## REQUIRED TASK 1
In the records, starting with the line that contains "Task: Open the Avg SP2 dropdown" and going on through the line that contains "Action: point(87,807)", swap "dropdown" for "menu" and give those lines again with everything else unchanged. Leave the pictures out of your answer.
◇ ◇ ◇ ◇ ◇
The present invention addresses these and many other problems associated with currently available rowing machine exercisers.

SUMMARY OF THE INVENTION

The present invention is an exercise apparatus, comprising a seat which is slidably mounted upon a track, a first resistance means against which the rower applies force by pulling a handle, and a second resistance means against which a rower applies force by pushing against the seat and a stationary foot plate. In the preferred embodiment, the two resistance mechanisms are flywheel assemblies, each of which has a one-way clutch drive means and a recoil spring. The two resistance mechanisms are adjustable according to the strength and endurance of the rower. Preferably, the resistance is adjusted by adjusting the frictional drag of a brake band or dragstrip which is positioned around each flywheel.

The rowing machine provides exercise for most of the major muscle groups in the arms, back, hips, legs, shoulders and torso. A primary advantage of the present invention is that it allows the user to obtain a better cardiovascular workout and to build strength and endurance while at the same time minimizing the risk of muscle strain and injury. This is because the adjustable dual resistance mechanisms allow resistance to be applied independently against the user's arms and legs, and to be adjusted to levels suitable for the user's relative physical fitness condition. Because the leg muscles are the strongest muscles of a human body, application of stronger resistance against the legs results in a greater aerobic and strength workout for the user, and more calories are burned than with conventional rowing machines in which leg resistance is limited by the strength of the user's back and arms. In addition, the application of force to the legs separate from the arms greatly minimizes the risk of injuries and muscle strain, especially in the user's back area. Consequently, the cardiovascular, conditioning and calorie burn rate benefits associated with a workout can be maximized while simultaneously minimizing the risk of injuries or muscle strain.
◇ ◇ ◇ ◇ ◇
## REQUIRED TASK 2
According to the rowing machine summary, why does applying stronger resistance against the legs give the user a greater workout than conventional rowing machines?

## MATERIAL PROVIDED
◇ ◇ ◇ ◇ ◇
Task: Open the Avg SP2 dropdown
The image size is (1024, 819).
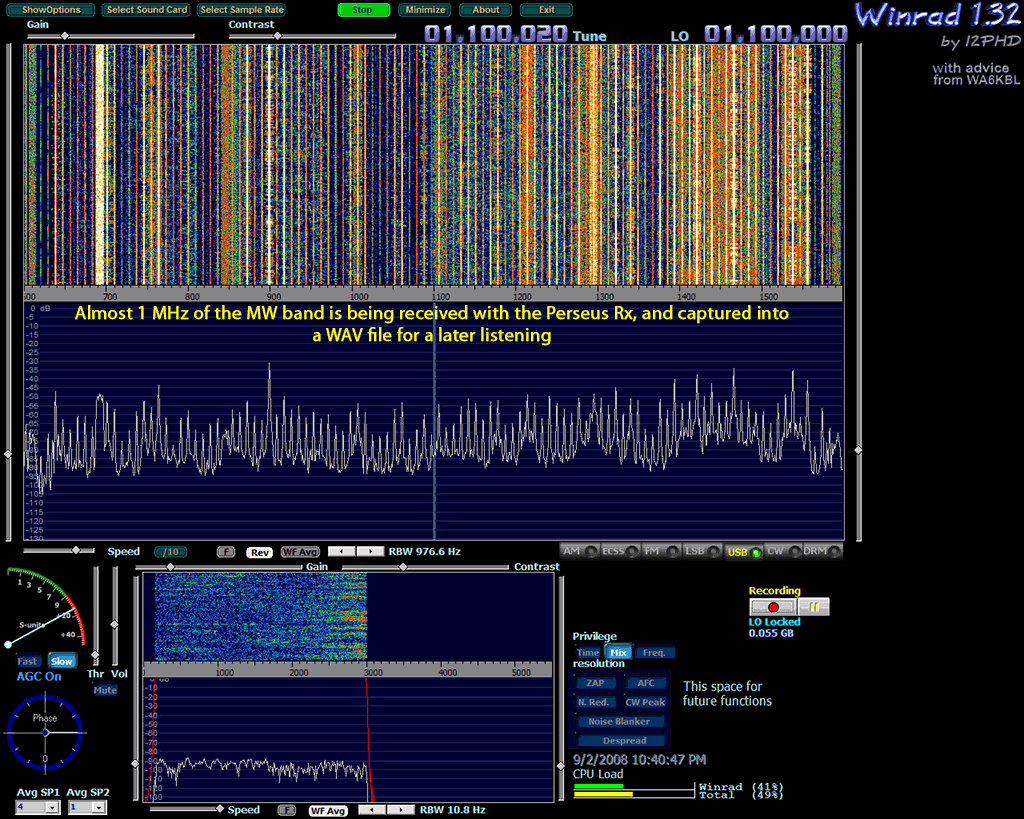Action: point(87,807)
◇ ◇ ◇ ◇ ◇
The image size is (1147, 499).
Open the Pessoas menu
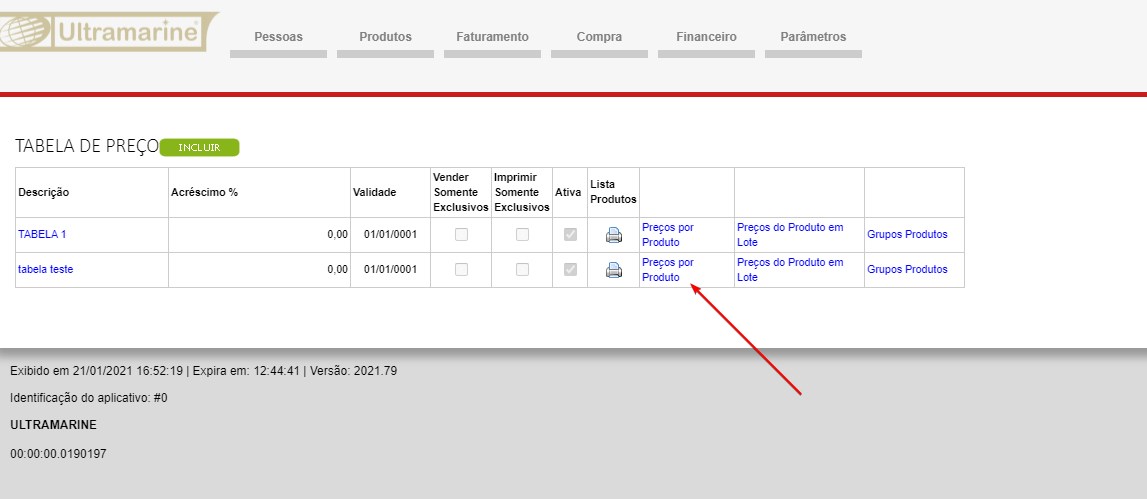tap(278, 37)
◇ ◇ ◇ ◇ ◇
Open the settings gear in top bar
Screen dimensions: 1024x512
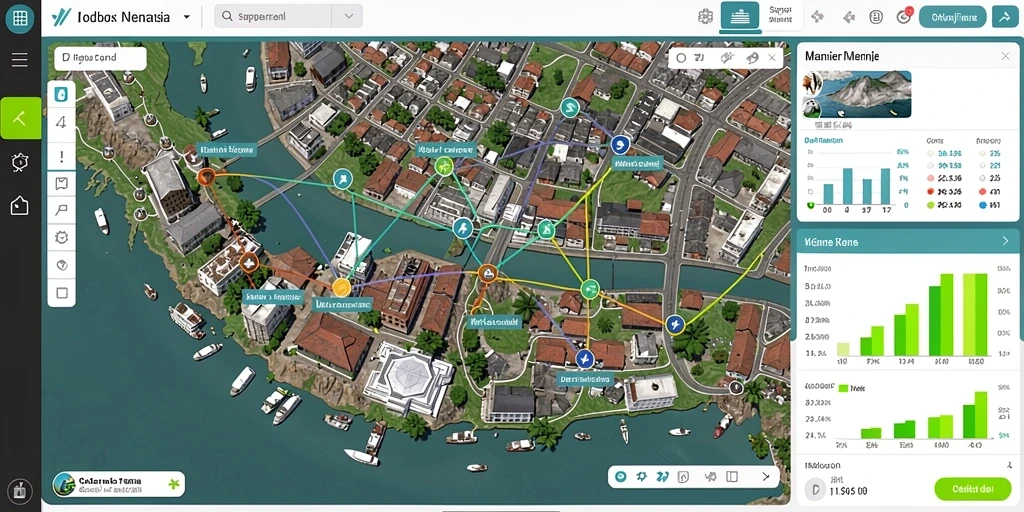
◇ ◇ ◇ ◇ ◇
## CORRECT ANSWER 1
Task: Open the Avg SP2 menu
The image size is (1024, 819).
Action: point(87,807)

## CORRECT ANSWER 2
The leg muscles are the strongest muscles of the human body, so stronger resistance against them gives a greater aerobic and strength workout and burns more calories. On conventional rowing machines, leg resistance is limited by the strength of the user's back and arms.